Tusk also met French President Francois Hollande, Belgian Prime Minister Charles Michel and Czech Prime Minister Bohuslav Sobotka.
Hollande has reservations about Cameron's demands for safeguards for countries that do not use the euro currency, while sources said Michel was "very determined" in his objections to calls to exclude Britain from the EU's goal of "ever closer union".
The Czech premier meanwhile leads a group of four Eastern European countries that object to Cameron's request for a limit to welfare benefit payments for EU migrants working in Britain for four years.
In an impassioned speech to his colleagues, as the summit began, Cameron called for a "sort of live and let live" approach to reach a deal.
He urged them to secure "a package that is credible with the British people", adding that the issue of Britain's place in Europe "has been allowed to fester for too long" and that there was now a chance "to settle this issue for a generation".
'No right to veto'
Three years after Cameron announced he wanted to reset Britain's ties with the European Union, the talks are going down to the wire with highly technical disagreements in all key areas.
But the principle behind them goes to the heart of the EU -- the British vision of a loose trade union versus the post-war European federal ideal -- and tests the EU as it faces a colossal influx of refugee fleeing war in the Middle East.
Hollande said earlier that he wanted an agreement and that it was "possible" -- but warned that "no country can have the right to veto" eurozone states.
The issue raises particularly sensitive questions around banking regulation as Britain is home to the City of London, one of the world's leading financial centres.

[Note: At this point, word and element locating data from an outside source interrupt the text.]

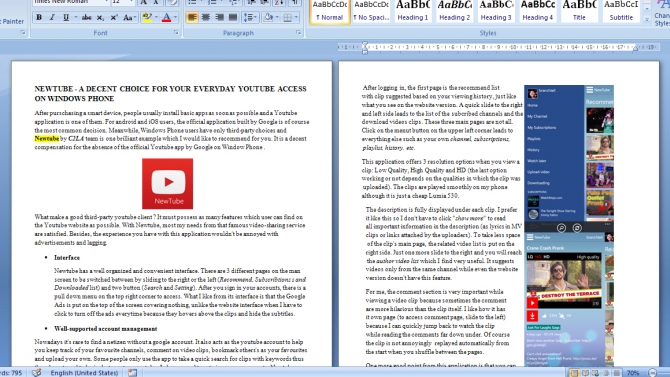Toggle italic formatting
670x377 pixels.
tap(52, 18)
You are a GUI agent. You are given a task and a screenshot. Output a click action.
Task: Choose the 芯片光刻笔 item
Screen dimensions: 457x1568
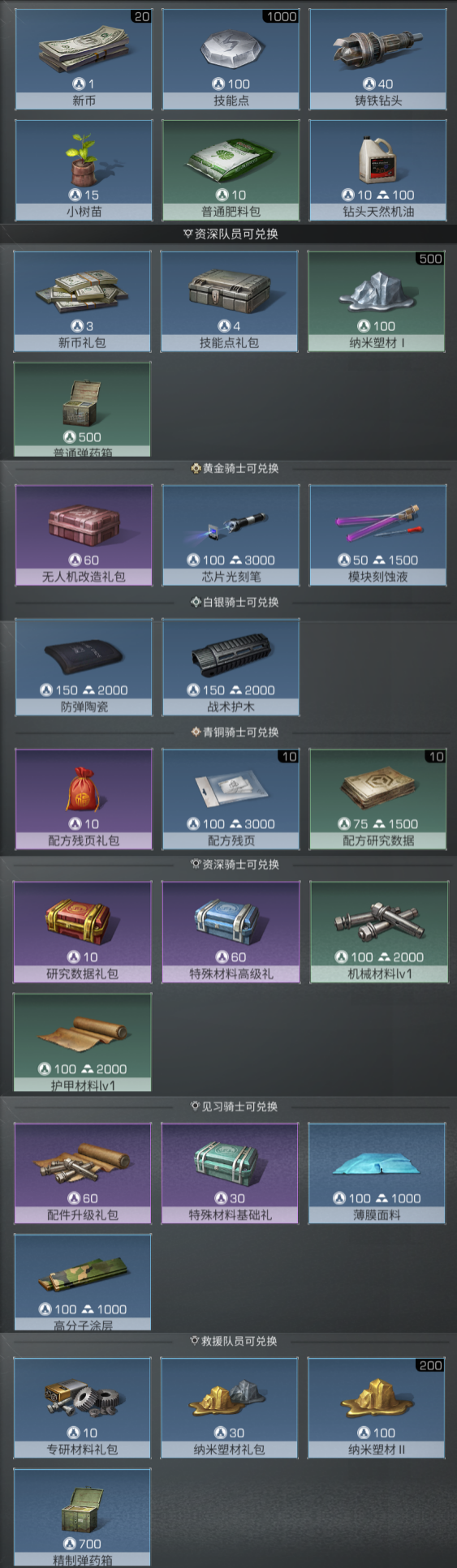(231, 535)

Meanwhile Brussels has offered an "emergency brake" to limit benefits for new migrants for four years, which Britain could invoke if its welfare system is overwhelmed by the inflow of workers, as it believes it has been.

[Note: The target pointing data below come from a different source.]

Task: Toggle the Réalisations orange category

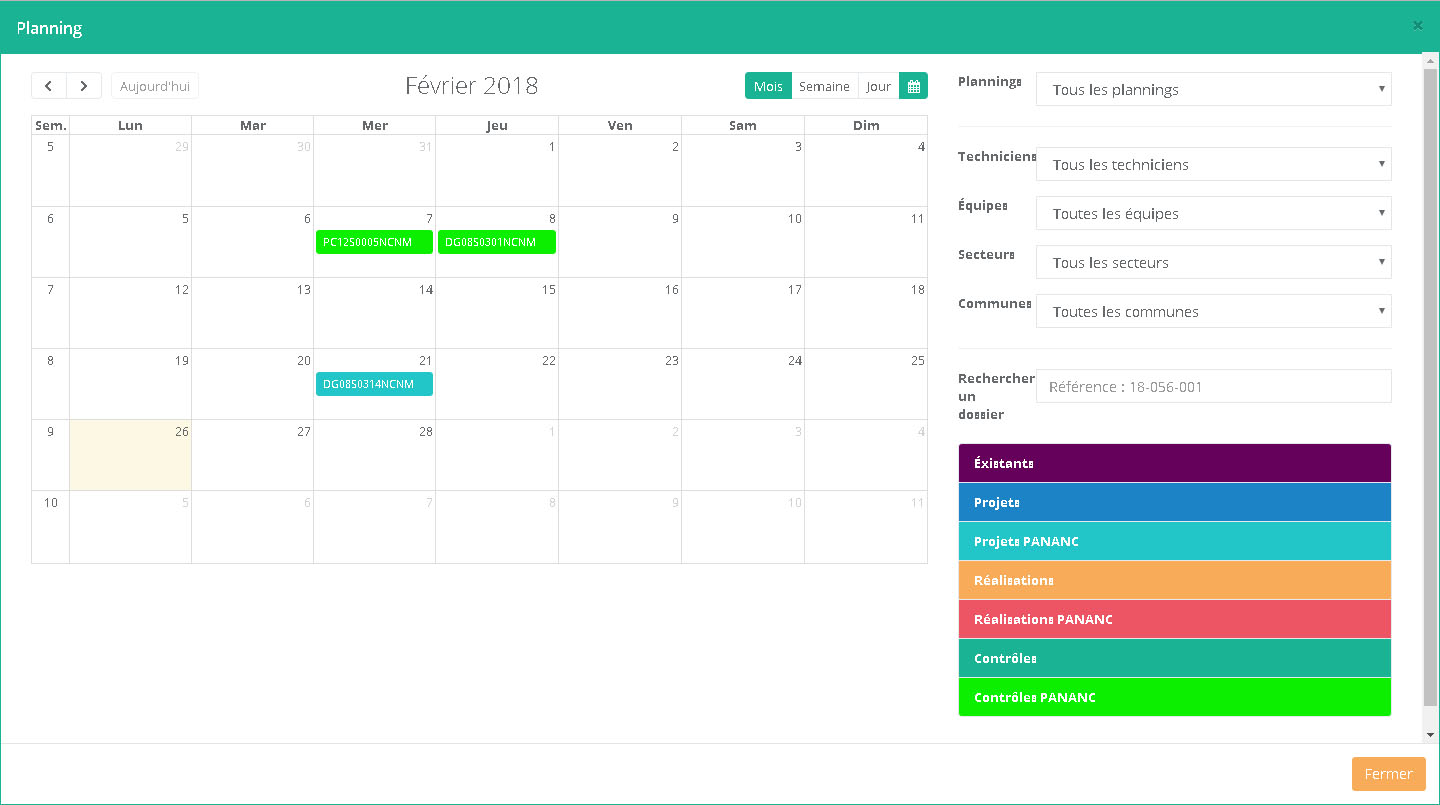Action: pyautogui.click(x=1174, y=580)
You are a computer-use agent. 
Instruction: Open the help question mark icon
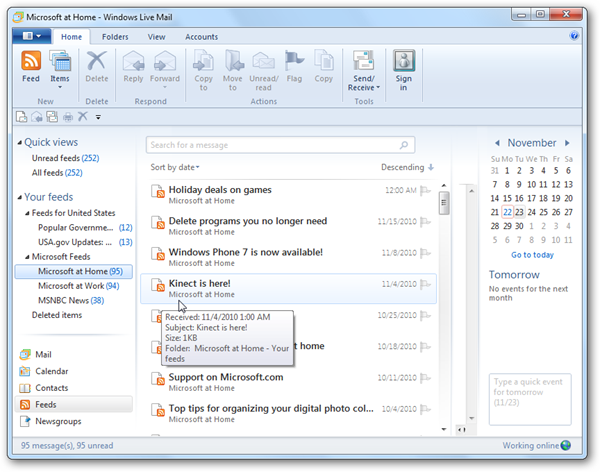[x=574, y=36]

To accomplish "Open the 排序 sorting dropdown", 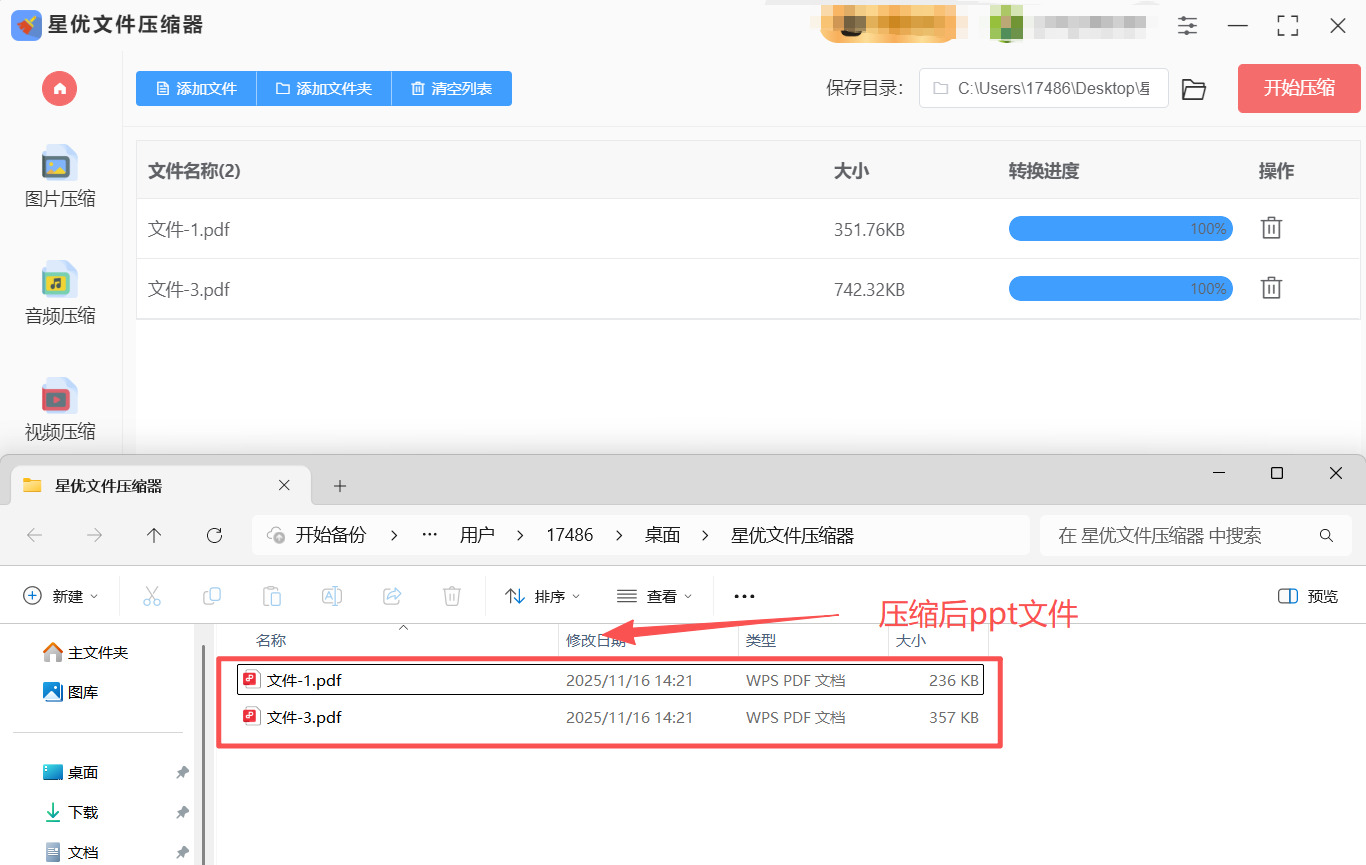I will (x=542, y=595).
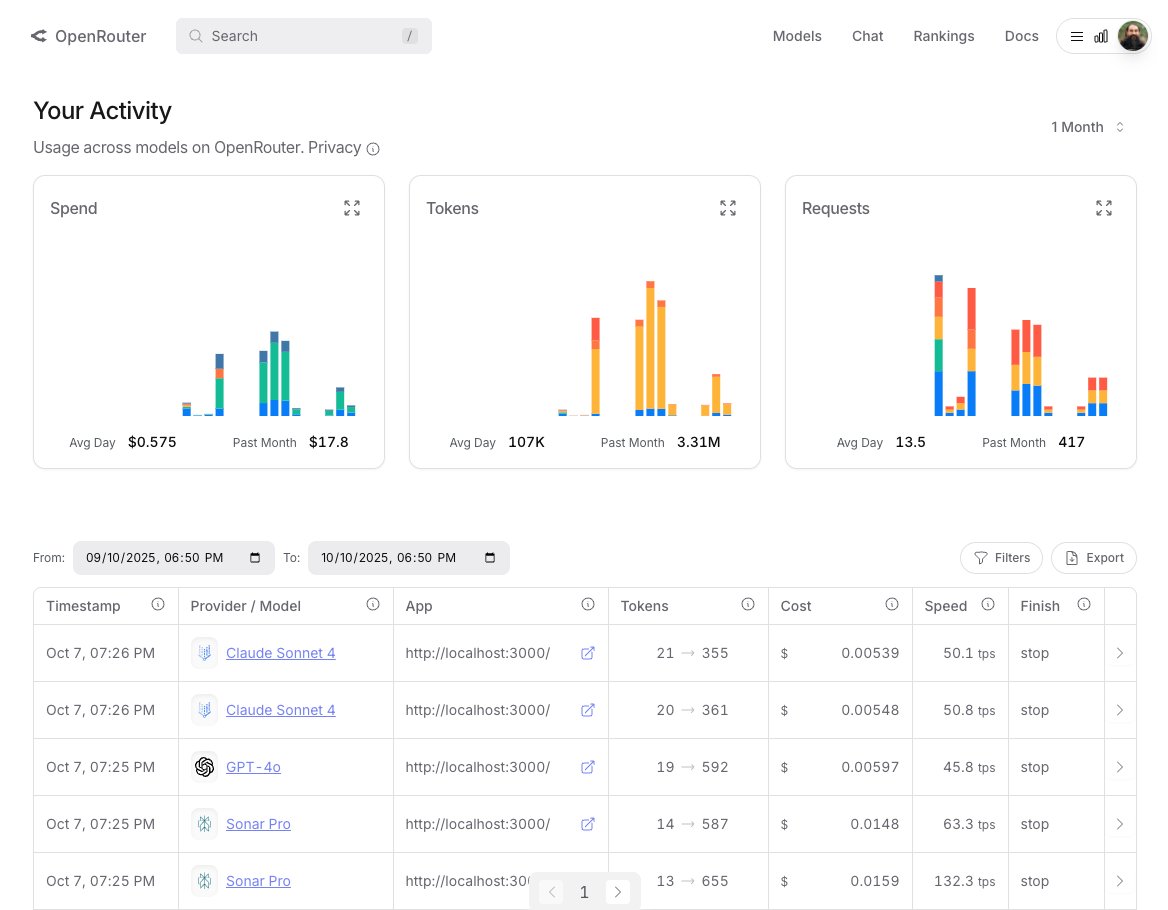Click the activity chart icon in header
This screenshot has height=910, width=1168.
1101,36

But Poland and other eastern European member states who have hundreds of thousands of citizens in Britain bitterly oppose such a change, saying it would discriminate against them and undermine the EU's core principle of freedom of movement.
Cameron has staked his political reputation on winning the referendum in the hope of ending a feud over Britain's place in the EU that has plagued his Conservative Party for decades.
Britons voted overwhelmingly in favour of staying in the EU in a 1975 referendum, just two years after joining.
Recent opinion polls suggest a narrow lead for those who want to stay in the EU but there does seem to have been a modest increase in the 'No' camp. Many voters are thought to be undecided.